• [Challenge]:
Turn the listing lines between the one holding "Screen dimensions: 1294x843" and the one holding "820x613 pixels.", inclusive, into a JSON list of strings with one string per line. Skip blank lines and leave the pictures out.

• [Records to process]:
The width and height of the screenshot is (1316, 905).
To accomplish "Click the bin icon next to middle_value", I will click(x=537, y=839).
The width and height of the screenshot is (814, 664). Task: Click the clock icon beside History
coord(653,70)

* * *

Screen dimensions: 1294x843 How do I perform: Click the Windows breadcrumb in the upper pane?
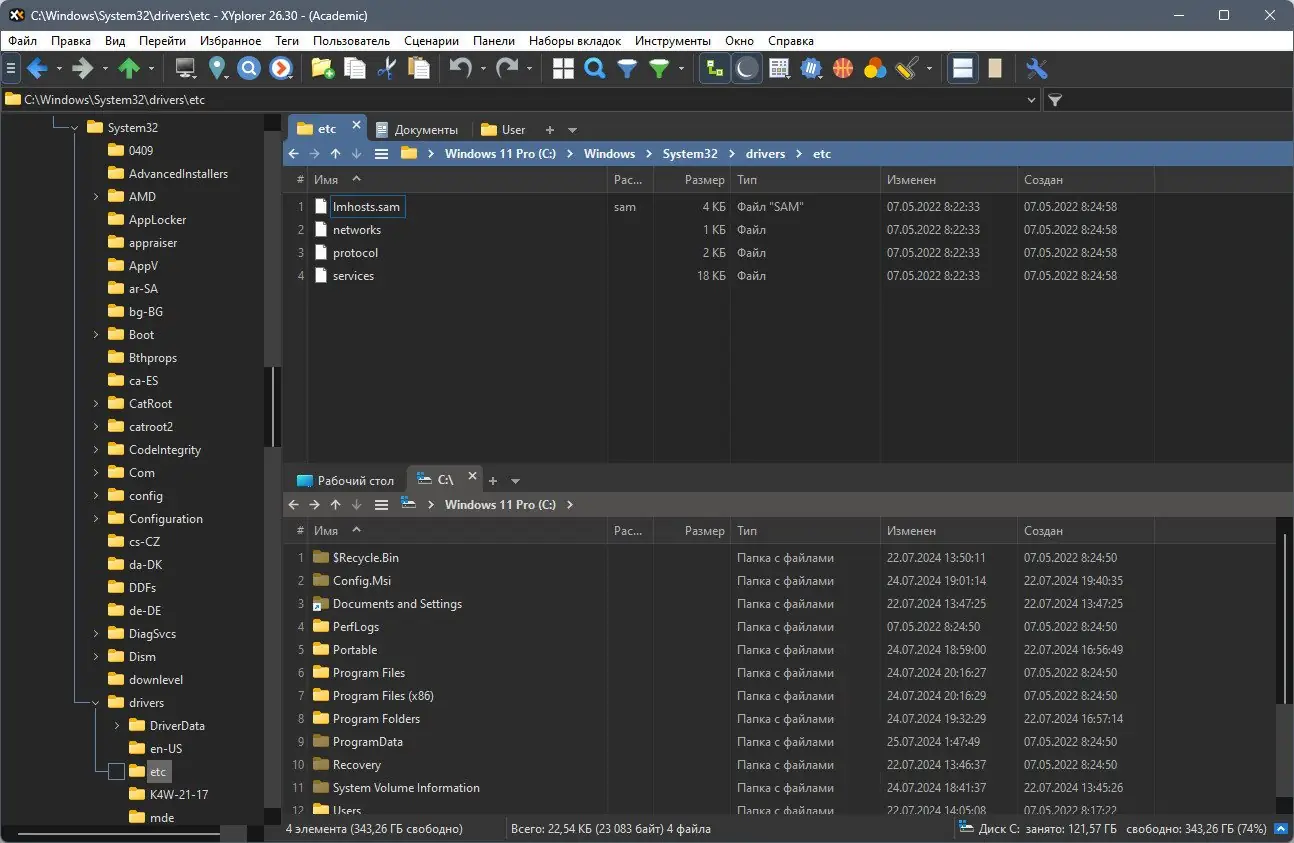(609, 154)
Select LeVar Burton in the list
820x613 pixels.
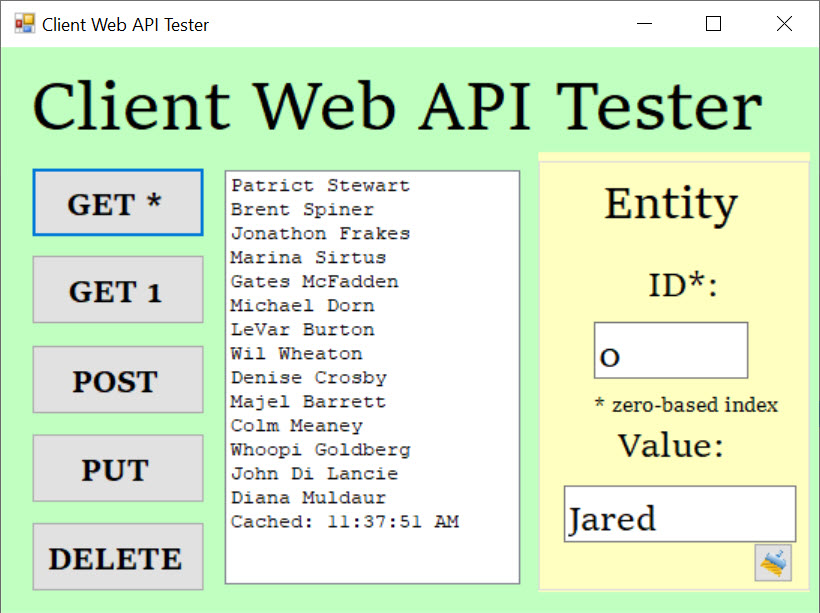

• [The result]:
[
  "Screen dimensions: 1294x843 How do I perform: Click the Windows breadcrumb in the upper pane?",
  "(609, 154)",
  "Select LeVar Burton in the list",
  "820x613 pixels."
]